AIM OF THE TASK: Copy out each line below verbatim, skipping any picture.

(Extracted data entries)
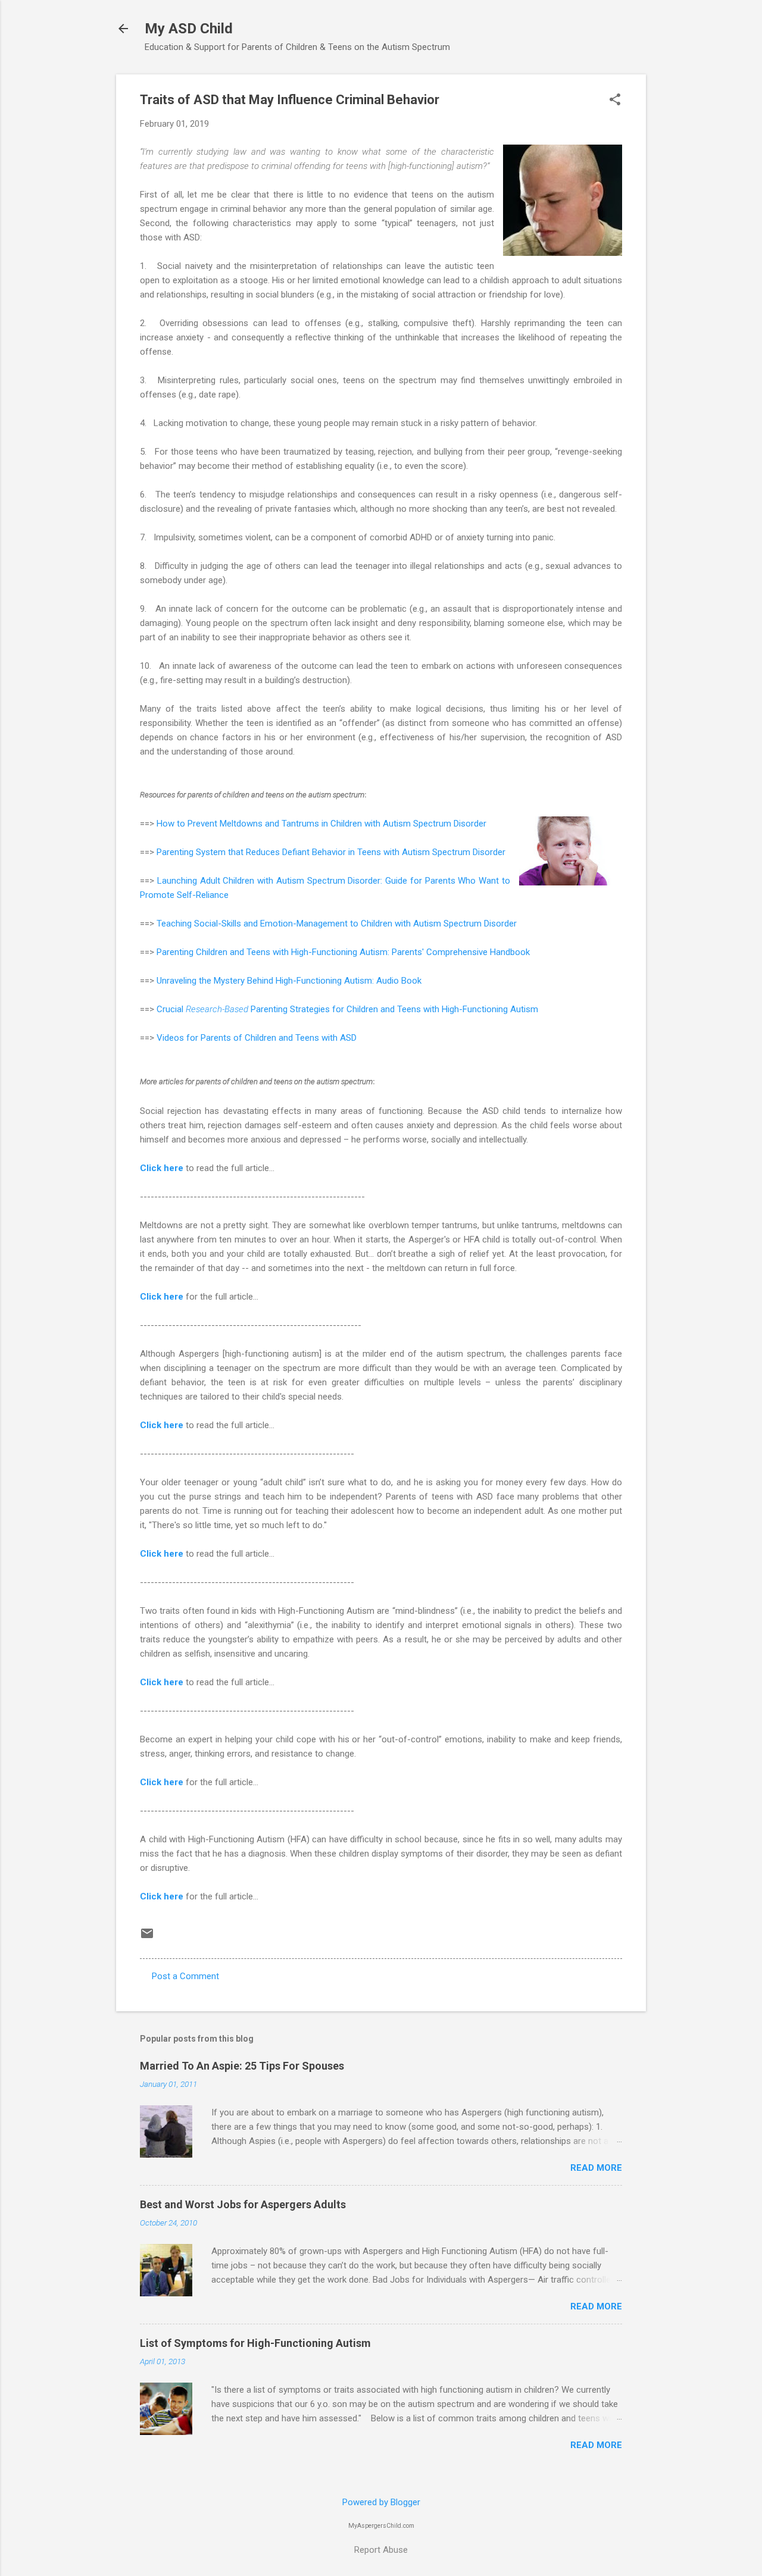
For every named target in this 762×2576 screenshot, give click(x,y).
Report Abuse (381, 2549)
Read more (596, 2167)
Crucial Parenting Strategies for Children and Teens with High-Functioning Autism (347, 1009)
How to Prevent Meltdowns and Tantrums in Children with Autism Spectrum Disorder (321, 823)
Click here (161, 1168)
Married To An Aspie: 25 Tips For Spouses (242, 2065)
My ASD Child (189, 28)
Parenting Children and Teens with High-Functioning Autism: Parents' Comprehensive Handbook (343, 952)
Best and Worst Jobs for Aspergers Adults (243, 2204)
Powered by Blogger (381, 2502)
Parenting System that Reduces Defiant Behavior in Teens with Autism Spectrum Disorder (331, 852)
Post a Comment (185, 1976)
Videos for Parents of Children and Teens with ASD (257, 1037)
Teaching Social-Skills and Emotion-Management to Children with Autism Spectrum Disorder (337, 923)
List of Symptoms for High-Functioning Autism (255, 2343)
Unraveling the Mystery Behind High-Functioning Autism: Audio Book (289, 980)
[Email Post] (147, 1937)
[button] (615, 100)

OUTPUT OF THE TASK:
For every named target in this 762×2576 screenshot, give click(x,y).
Report Abuse (381, 2549)
Read more (596, 2167)
Crucial Parenting Strategies for Children and Teens with High-Functioning Autism (347, 1009)
How to Prevent Meltdowns and Tantrums in Children with Autism Spectrum Disorder (321, 823)
Click here (161, 1168)
Married To An Aspie: 25 Tips For Spouses (242, 2065)
My ASD Child (189, 28)
Parenting Children and Teens with High-Functioning Autism: Parents' Comprehensive Handbook (343, 952)
Best and Worst Jobs for Aspergers Adults (243, 2204)
Powered by Blogger (381, 2502)
Parenting System that Reduces Defiant Behavior in Teens with Autism Spectrum Disorder (331, 852)
Post a Comment (185, 1976)
Videos for Parents of Children and Teens with ASD (257, 1037)
Teaching Social-Skills and Emotion-Management to Children with Autism Spectrum Disorder (337, 923)
List of Symptoms for High-Functioning Autism (255, 2343)
Unraveling the Mystery Behind High-Functioning Autism: Audio Book (289, 980)
[Email Post] (147, 1937)
[button] (615, 100)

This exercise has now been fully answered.